HOMILIA
EN LA SOLEMNIDAD DEL CUERPO Y LA SANGRE DE CRISTO
Queridos hermanos en el
Señor:
“¡Alabado sea el Santísimo Sacramento del
altar! ¡Sea por siempre bendito y alabado!” con esta fórmula el pueblo
católico ha saludado el misterio de la Eucaristía desde el s. XIII. Hoy,
festividad del Cuerpo y la Sangre de Nuestro Señor Jesucristo, la Iglesia se
viste de fiesta, con sus mejores galas, para hacer memoria de este gran
misterio que nos identifica como pueblo de Dios, como nación santa, tal como ya
dijo el libro del Deuteronomio “Porque ¿dónde hay una nación tan
grande que tenga unos dioses tan cercanos como el Señor, nuestro Dios, siempre
que lo invocamos?” (Dt 4,7).
Las
lecturas que la liturgia nos propone para este día pretenden desarrollar el
dogma de la Eucaristía, de la presencia real y sustancial de Jesucristo
partiendo de una misteriosa prefiguración del Antiguo Testamento: el Maná,
aquel alimento matutino conque Dios alimentaba a su pueblo y lo fortalecía en
su dura marcha por el desierto. Un desierto “inmenso y terrible con dragones y alacranes”, fiel reflejo de la
propia vida. Ser cristiano no nos promete la ausencia de problemas, de
conflictos, de turbaciones. Esos son los alacranes y dragones, la acción
habitual y ordinaria del diablo que nos tienta y pretende separarnos del amor
de Dios.
Conociendo,
pues, nuestra debilidad, Dios dispuso para su pueblo (y hoy para nosotros) un
alimento celestial, no sujeto a la corrupción de este mundo, que tuviera como
finalidad no solo saciar nuestra hambre de Él, sino establecer una profunda
comunión con la divinidad. Así, aquel pan misterioso para los hebreos, Jesús lo
interpretó como anticipo de sí mismo. Cristo es el verdadero Maná, el verdadero
alimento bajado del cielo para darnos vida y conducirnos a Dios. En este
sentido, la fiesta del Corpus concentra en sí tres ideas: caminar, unión y
vida.
En
este día, la Iglesia camina por las calles tras los pasos de Jesucristo
Eucaristía. Como aquellos hebreos, la Iglesia de la historia es peregrina por
excelencia. Vamos caminando a la patria del cielo, a la Jerusalén celestial. Pero
lo hacemos no de un modo ciego, sino que sabemos que ese Cristo que nos precede
en la custodia, es anticipo, promesa, pregustación de aquellos que anhelamos y
por lo que caminamos. Mirar a Cristo en la custodia es contemplar, anticipadamente,
la Jerusalén del cielo.
Al
emprender la larga marcha por el desierto del mundo y de la historia, el
cristiano sabe que no está solo.

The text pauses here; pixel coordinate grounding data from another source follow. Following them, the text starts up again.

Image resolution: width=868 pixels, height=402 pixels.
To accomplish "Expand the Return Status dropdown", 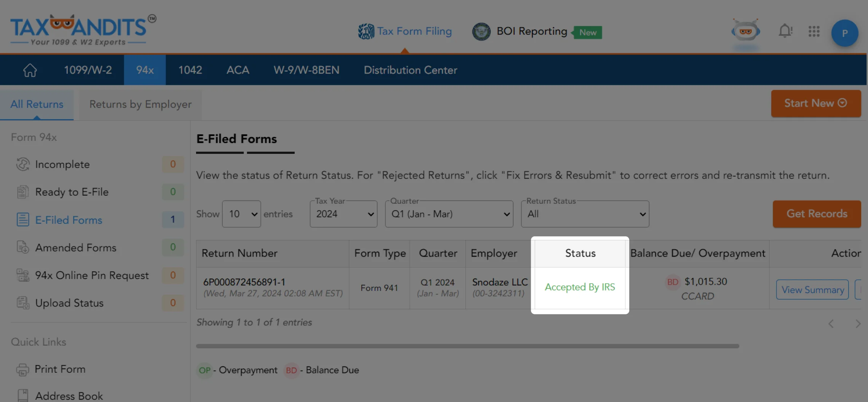I will tap(585, 214).
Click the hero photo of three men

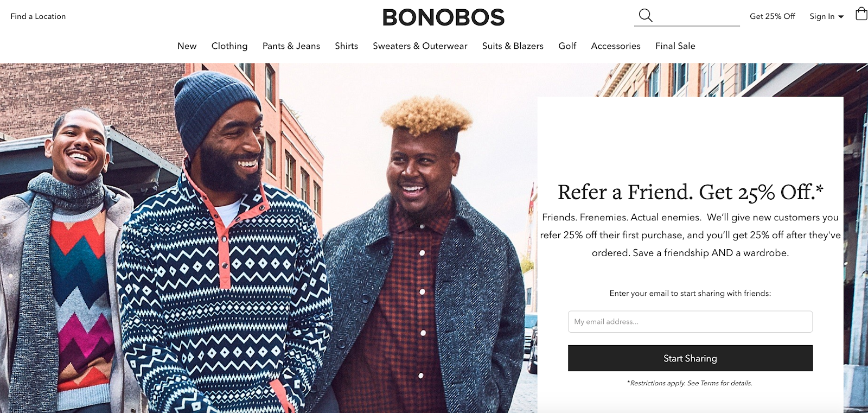pos(269,239)
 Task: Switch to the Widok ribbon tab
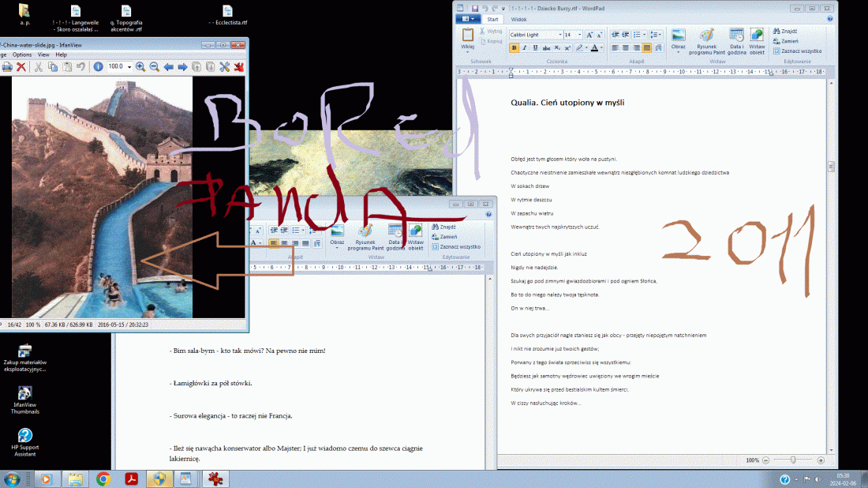(x=518, y=19)
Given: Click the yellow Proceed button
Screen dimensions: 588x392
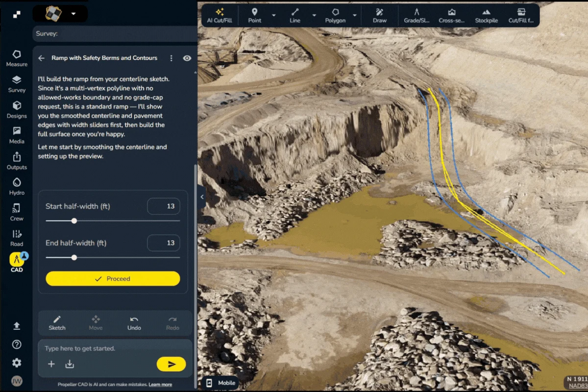Looking at the screenshot, I should [113, 278].
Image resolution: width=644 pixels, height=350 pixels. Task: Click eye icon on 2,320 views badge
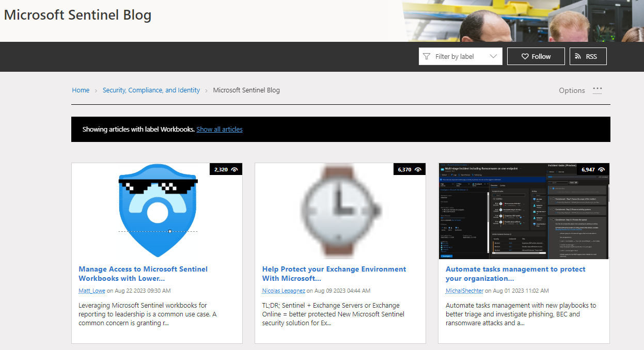click(x=234, y=169)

Aquel pueblo hebreo se sabía unido en una
asamblea santa. Una asamblea convocada y reunida en nombre de Yahvé. La
Iglesia, nuevo Israel, sabe que entorno a la Eucaristía forma un solo cuerpo,
un solo pueblo de Dios, una sola asamblea. De ahí que con razón san Pablo diga
que formamos un solo cuerpo en Cristo y lo mismo fue recogido por la primigenia
liturgia cuando afirma en Didajé: “Como este
fragmento estaba disperso sobre los montes, y reunido se hizo uno, así sea
reunida tu Iglesia de los confines de la tierra en tu reino”.
El
término de toda vida cristiana es la entrada en la Patria del cielo. El pueblo
hebreo caminaba unido por el desierto guiado por la promesa de Yahvé de entrar
en la tierra prometida. La Iglesia camina hoy guiada por la promesa de la vida
eterna. Cristo, al alimentarnos con su cuerpo y su sangre, nos muestra el
camino recto hacia aquel fin. Comulgar con Él es viático para la vida eterna.

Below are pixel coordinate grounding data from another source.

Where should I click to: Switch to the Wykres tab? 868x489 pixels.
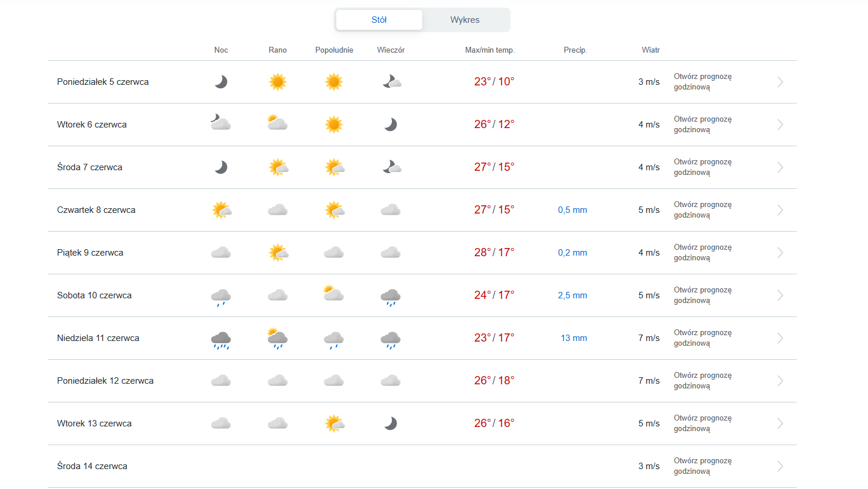[465, 20]
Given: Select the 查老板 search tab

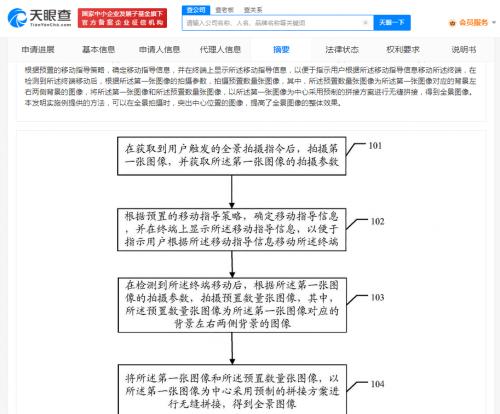Looking at the screenshot, I should click(225, 10).
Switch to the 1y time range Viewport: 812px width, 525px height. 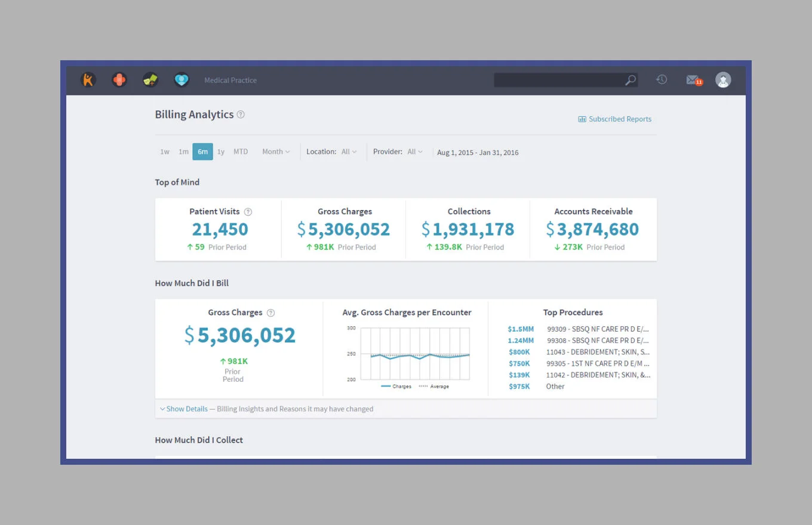click(x=221, y=152)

Pero las lecturas son muy claras: la vida eterna no es premio de nada sino que
comienza en nosotros, está en nosotros, habita en nosotros. La vida eterna,
anticipada en la Eucaristía, se nos da más plenamente al final de nuestra
mortalidad; por eso, cada comunión, si es realizada convenientemente y en
gracia de Dios, garantía de eternidad.
Queridos
hermanos, celebrar el Corpus es algo grandioso y profundo para nosotros.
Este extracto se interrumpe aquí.